*Data to process*.

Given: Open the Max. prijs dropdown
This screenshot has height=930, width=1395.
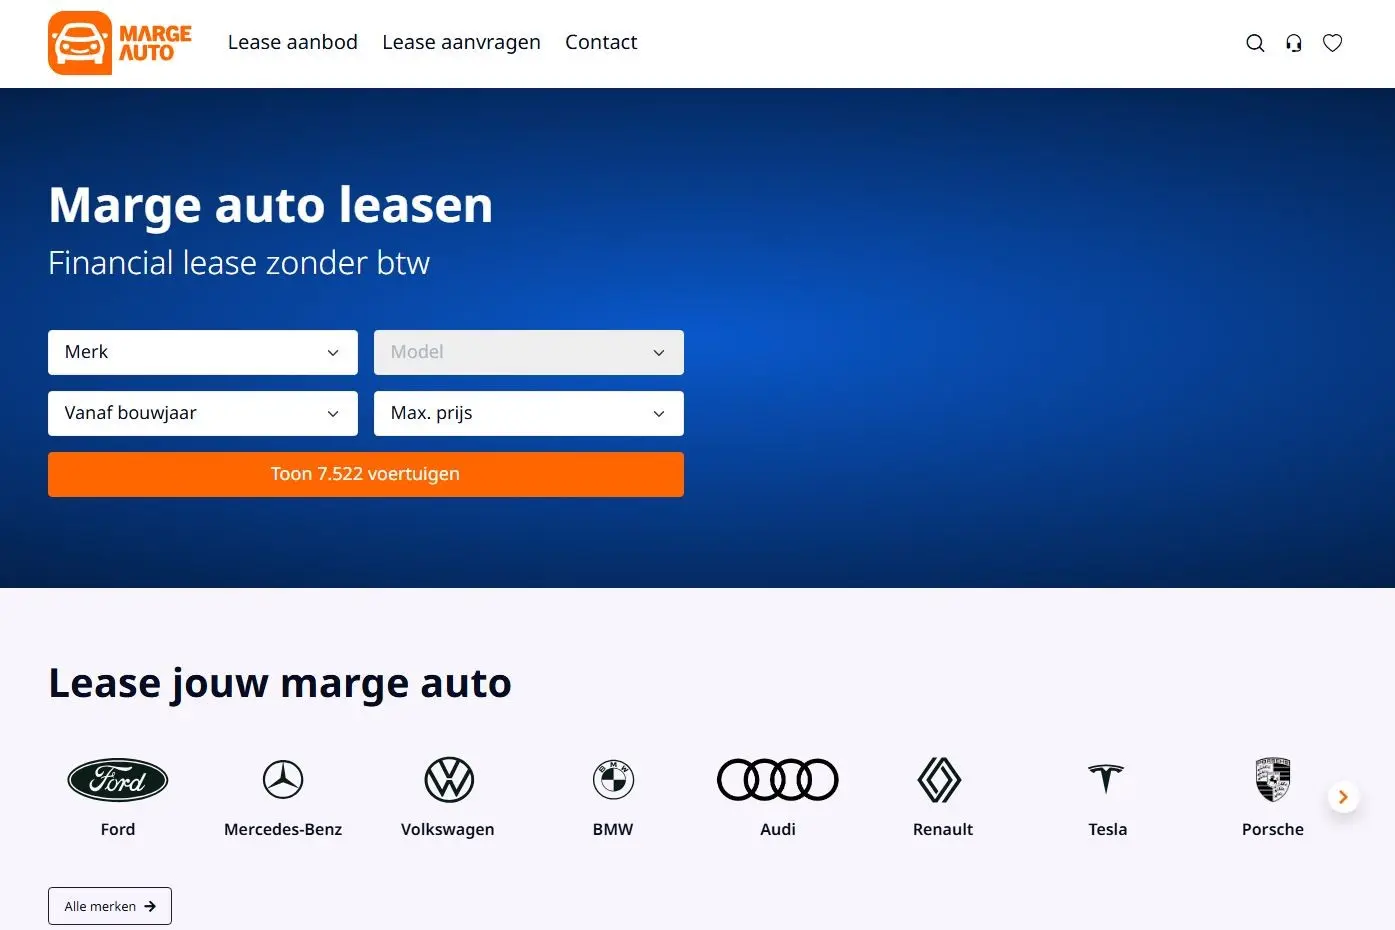Looking at the screenshot, I should pos(528,413).
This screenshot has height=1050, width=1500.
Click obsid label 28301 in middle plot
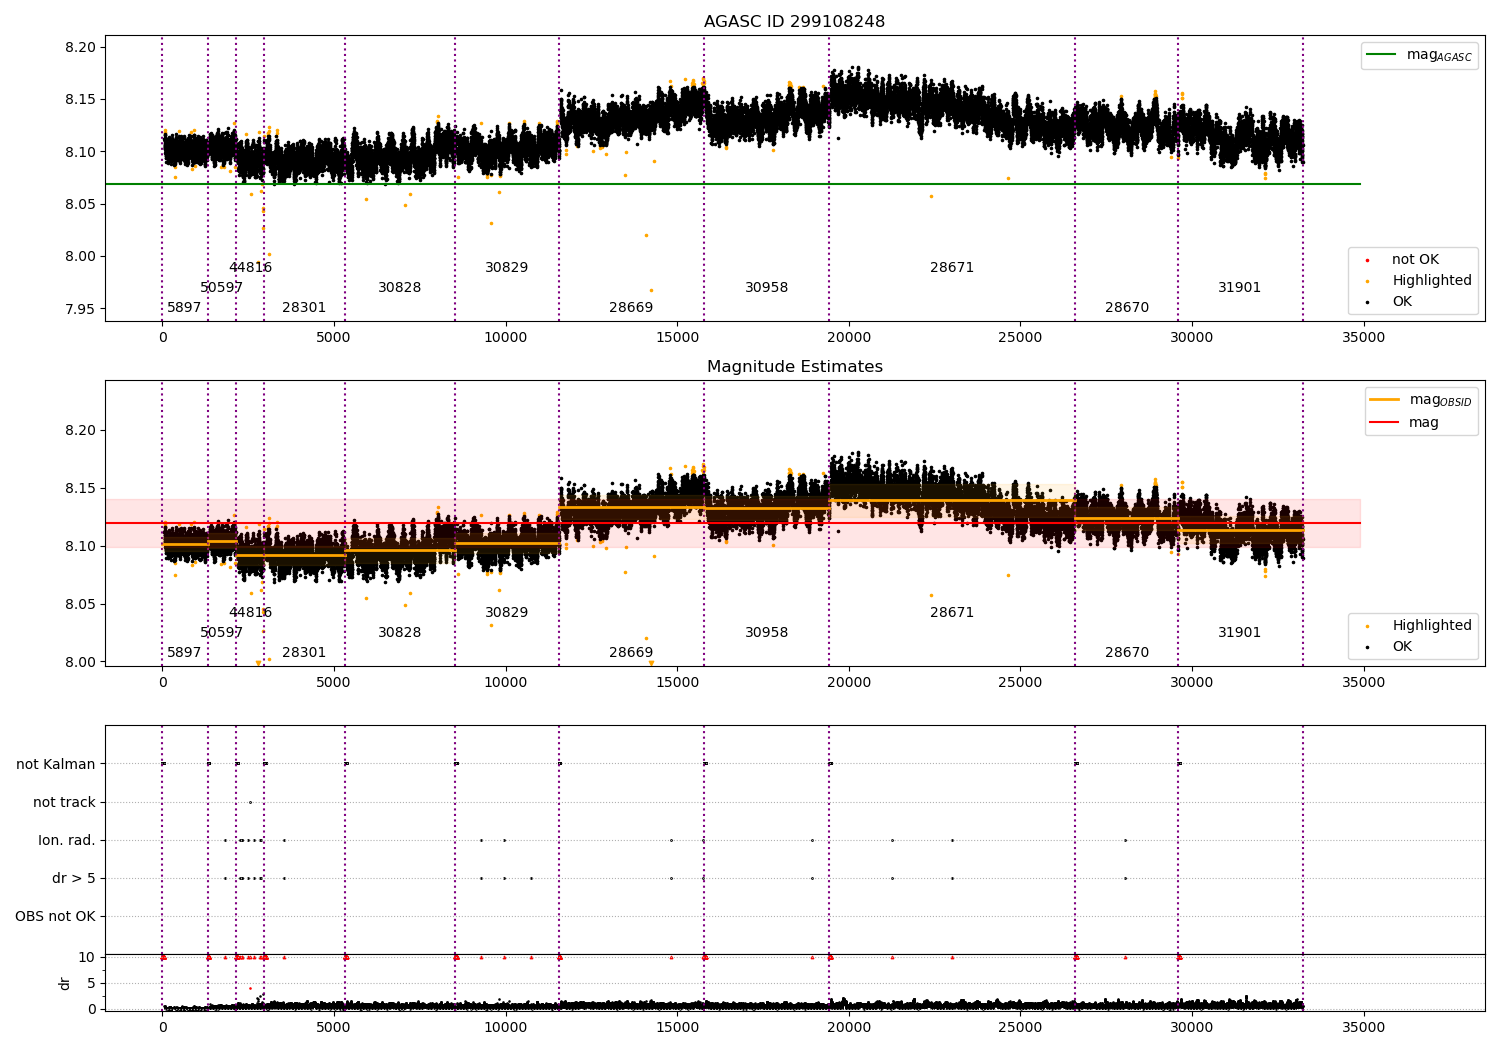click(x=304, y=653)
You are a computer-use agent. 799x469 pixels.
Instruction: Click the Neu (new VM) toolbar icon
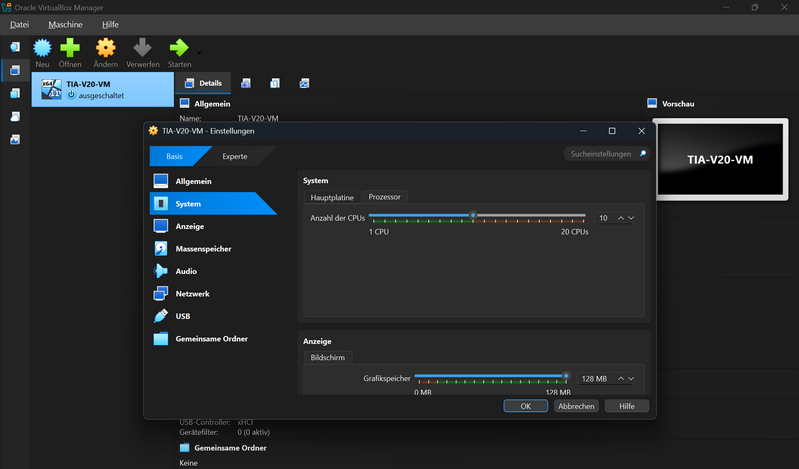point(42,48)
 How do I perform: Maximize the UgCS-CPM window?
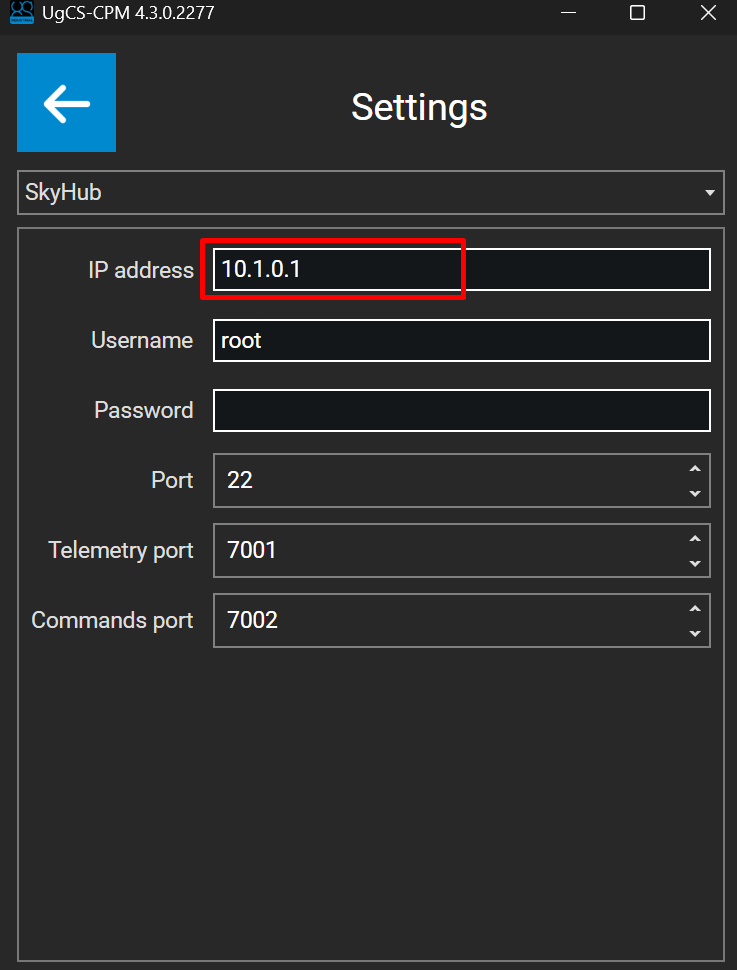tap(637, 13)

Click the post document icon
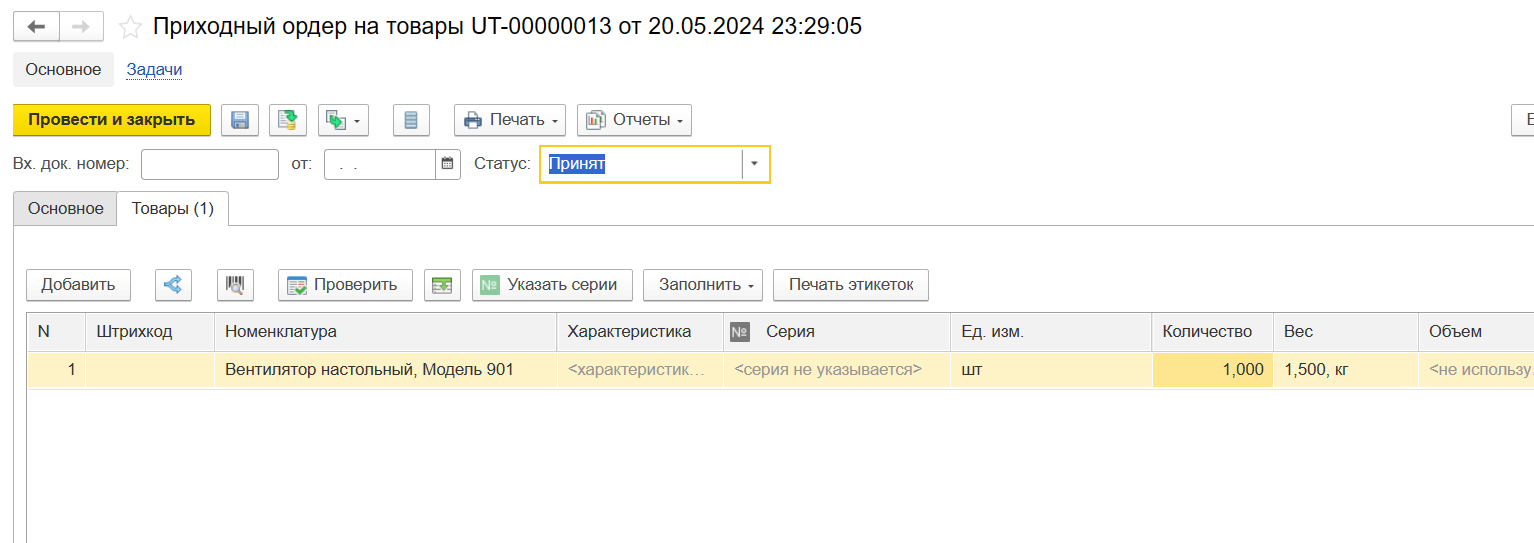(287, 120)
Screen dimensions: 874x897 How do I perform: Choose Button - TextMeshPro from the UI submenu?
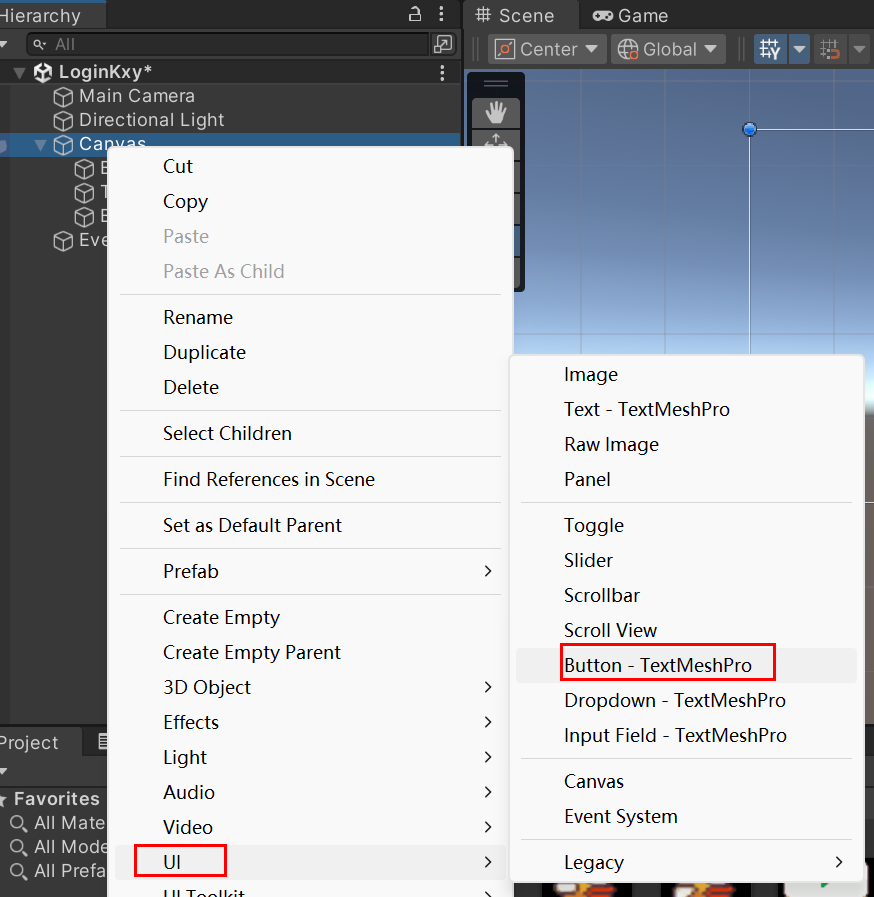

*Task to complete*. Only the lines from the one with "How do I perform: Maximize" through the final line of the entries belong in the answer, set down exactly, with both ends included and no pictures.

*Result of the task*.
 How do I perform: Maximize the UgCS-CPM window?
tap(637, 13)

Click the post document icon
(287, 120)
Screen dimensions: 874x897 How do I perform: Choose Button - TextMeshPro from the UI submenu?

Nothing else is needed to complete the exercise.